The United Nations Food and Agriculture Organization (FAO) and many other international bodies, in addition to universities and European, Indian, Australian and South African scientific institutes, have discussed the issue at length, but very often environmental concerns clash with the interests of industrial groups that rely on this tree of Australian origin, which started to be grown in Europe in the middle of the nineteenth century (and in Brazil at the beginning of the twentieth century). Already in 1887, there were reports in South Africa --one of the first countries to establish large-scale eucalyptus plantations-- testifying that the climate of the country was becoming dryer, the previously abundant water sources were decreasing and the watercourses were becoming intermittent.
One hundred years later, in 1987, the Portuguese author, Antero Gonçalves wrote a book with the title of "Eucalyptus and Man," in which he states: "It is not worth continuing to repeat that the eucalyptus is against human beings, it is against the land, it is against water, it is against everything. It is hard to understand how the people in the countryside accept tranquilly and quietly that the best arable lands are corrupted by the infernal globule [Eucalyptus globulus] that threatens to turn us into a desert." In Spain a movement exists promoting the plantation of native species, called the Phoracantha Club, in homage to the beetle [the longhorned borer] that destroys eucalyptus trees.
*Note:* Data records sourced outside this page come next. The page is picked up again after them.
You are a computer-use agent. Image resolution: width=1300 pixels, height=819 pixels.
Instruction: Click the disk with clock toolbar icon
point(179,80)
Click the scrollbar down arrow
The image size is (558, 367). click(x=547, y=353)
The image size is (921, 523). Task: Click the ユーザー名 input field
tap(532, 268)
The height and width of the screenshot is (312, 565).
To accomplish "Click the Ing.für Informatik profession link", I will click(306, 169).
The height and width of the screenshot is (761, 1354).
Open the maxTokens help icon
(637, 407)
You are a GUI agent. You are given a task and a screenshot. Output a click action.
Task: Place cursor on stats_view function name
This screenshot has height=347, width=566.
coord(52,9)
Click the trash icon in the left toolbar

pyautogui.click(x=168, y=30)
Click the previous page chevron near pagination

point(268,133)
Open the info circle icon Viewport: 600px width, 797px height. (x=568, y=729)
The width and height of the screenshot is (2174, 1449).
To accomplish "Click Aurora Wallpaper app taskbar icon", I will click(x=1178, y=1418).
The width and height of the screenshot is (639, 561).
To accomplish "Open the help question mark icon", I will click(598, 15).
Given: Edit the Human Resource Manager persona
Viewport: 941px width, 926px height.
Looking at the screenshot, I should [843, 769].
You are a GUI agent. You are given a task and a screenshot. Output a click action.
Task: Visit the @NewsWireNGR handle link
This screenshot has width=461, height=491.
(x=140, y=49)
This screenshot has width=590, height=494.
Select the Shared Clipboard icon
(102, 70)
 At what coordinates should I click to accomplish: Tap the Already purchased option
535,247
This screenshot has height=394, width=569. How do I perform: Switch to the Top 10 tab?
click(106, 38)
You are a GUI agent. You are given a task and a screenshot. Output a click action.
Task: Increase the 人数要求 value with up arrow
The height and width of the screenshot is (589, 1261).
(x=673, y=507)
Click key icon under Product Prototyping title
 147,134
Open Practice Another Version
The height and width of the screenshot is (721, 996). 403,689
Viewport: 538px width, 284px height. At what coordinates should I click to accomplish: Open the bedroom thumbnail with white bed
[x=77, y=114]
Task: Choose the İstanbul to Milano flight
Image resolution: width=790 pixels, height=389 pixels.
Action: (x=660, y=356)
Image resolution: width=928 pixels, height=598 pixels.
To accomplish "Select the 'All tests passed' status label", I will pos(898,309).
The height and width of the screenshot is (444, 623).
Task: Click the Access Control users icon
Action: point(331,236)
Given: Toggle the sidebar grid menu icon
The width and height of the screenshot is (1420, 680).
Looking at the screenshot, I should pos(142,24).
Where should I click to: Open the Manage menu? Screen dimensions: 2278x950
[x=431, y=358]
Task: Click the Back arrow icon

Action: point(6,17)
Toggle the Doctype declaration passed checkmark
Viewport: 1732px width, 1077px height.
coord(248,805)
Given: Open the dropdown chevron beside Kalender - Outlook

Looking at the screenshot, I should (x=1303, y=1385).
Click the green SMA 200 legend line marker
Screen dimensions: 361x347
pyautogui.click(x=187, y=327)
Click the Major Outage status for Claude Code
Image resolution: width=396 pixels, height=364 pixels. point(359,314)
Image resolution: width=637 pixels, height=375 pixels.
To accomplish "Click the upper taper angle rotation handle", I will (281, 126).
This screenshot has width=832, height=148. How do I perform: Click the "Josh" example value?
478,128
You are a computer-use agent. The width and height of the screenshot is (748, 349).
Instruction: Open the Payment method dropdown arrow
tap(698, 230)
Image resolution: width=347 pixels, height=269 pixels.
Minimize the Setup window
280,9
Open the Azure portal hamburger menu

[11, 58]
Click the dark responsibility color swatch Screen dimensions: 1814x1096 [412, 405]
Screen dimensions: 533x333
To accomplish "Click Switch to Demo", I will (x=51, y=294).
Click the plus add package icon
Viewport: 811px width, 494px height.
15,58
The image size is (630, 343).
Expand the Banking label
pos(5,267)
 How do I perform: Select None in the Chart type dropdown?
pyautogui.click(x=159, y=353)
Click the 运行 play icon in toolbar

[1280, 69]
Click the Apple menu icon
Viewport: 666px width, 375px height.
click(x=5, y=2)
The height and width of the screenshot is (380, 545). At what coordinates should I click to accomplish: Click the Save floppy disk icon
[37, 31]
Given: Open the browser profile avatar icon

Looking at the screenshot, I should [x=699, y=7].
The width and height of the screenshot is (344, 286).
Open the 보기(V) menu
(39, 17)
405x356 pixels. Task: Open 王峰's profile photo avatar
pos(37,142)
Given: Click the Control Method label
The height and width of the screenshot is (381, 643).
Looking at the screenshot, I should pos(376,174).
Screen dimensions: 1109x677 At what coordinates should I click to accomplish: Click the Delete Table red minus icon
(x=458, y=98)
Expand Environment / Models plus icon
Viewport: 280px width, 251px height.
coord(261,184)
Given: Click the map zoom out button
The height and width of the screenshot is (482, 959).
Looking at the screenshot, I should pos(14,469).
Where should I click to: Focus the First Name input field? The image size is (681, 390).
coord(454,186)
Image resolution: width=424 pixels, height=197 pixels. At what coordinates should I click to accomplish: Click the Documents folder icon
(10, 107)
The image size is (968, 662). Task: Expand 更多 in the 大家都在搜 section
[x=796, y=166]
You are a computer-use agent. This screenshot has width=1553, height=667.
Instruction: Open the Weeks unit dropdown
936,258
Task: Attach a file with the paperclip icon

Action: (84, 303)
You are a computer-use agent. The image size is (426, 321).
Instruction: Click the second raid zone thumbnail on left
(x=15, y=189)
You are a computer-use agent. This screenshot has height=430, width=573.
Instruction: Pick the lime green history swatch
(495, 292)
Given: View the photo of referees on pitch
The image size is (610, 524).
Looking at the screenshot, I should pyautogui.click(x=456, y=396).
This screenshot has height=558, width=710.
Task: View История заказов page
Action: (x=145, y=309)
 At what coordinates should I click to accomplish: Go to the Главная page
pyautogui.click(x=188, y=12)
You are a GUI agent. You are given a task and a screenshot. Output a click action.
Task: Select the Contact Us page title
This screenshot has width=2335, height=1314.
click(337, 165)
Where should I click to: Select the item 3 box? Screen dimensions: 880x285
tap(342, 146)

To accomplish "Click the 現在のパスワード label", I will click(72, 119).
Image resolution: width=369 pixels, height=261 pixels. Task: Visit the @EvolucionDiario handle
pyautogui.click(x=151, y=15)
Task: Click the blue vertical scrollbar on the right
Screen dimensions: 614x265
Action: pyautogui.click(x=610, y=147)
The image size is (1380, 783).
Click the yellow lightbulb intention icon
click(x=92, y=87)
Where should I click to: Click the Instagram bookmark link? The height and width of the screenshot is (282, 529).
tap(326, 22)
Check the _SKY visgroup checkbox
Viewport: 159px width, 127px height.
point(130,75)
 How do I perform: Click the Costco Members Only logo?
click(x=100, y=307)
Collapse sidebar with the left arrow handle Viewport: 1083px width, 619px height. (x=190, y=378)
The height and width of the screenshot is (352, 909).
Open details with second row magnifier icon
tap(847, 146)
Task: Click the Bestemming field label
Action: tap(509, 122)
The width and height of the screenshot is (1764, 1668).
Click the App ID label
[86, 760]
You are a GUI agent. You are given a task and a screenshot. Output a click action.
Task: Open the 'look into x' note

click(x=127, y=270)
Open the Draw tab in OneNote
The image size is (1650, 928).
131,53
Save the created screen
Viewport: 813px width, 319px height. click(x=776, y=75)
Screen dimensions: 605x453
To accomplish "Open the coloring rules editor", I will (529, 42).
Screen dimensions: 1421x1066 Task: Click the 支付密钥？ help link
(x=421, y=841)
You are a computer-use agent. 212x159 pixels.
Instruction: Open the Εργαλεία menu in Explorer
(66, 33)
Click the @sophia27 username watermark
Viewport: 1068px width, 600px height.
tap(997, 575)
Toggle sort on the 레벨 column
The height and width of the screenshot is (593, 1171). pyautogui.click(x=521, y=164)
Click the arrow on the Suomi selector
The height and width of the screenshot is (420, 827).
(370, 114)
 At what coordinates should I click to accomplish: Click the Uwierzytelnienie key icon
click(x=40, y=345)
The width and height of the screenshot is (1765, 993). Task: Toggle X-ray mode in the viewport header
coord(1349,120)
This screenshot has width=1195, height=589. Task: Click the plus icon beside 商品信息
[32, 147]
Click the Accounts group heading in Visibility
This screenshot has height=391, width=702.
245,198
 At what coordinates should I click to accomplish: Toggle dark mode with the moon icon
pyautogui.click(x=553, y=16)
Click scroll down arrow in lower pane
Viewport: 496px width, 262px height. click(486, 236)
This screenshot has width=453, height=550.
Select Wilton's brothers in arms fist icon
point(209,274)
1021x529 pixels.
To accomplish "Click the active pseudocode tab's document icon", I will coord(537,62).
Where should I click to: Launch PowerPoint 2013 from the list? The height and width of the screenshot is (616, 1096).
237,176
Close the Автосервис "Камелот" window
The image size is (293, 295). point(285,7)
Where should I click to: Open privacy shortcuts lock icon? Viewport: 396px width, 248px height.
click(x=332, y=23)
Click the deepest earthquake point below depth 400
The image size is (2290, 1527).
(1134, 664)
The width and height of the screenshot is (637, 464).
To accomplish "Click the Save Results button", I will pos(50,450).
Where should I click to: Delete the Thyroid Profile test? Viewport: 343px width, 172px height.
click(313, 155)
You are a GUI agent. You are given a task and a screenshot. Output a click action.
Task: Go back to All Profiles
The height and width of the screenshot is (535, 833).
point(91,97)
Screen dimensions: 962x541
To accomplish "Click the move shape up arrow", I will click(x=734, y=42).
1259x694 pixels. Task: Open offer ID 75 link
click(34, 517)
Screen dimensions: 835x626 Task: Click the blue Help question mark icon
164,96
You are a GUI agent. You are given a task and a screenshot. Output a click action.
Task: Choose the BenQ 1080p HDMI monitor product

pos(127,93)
It is not without reason that the laws of many countries restrict this type of plantation. In Brazil, a law has been adopted in Espirito Santo, prohibiting new plantations of eucalyptus in this state. It would be advisable for Sao Paulo to also establish similar restrictions, at least in areas with important springs, such as the one mentioned above, and thus avoid witnessing in a few years time the still diversified (and not desertified) parts of the Nazare Paulista vegetation --with its native forests, its natural springs, its birds, its monkeys and even wildcats, at only one hour from the capital-- converted into a desolated Jequitinhonha that only lends itself to the visit of tearful caravans of future presidential campaigns, while in Sao Paulo we will have to buy drinking water at the price of gold (or of clean air).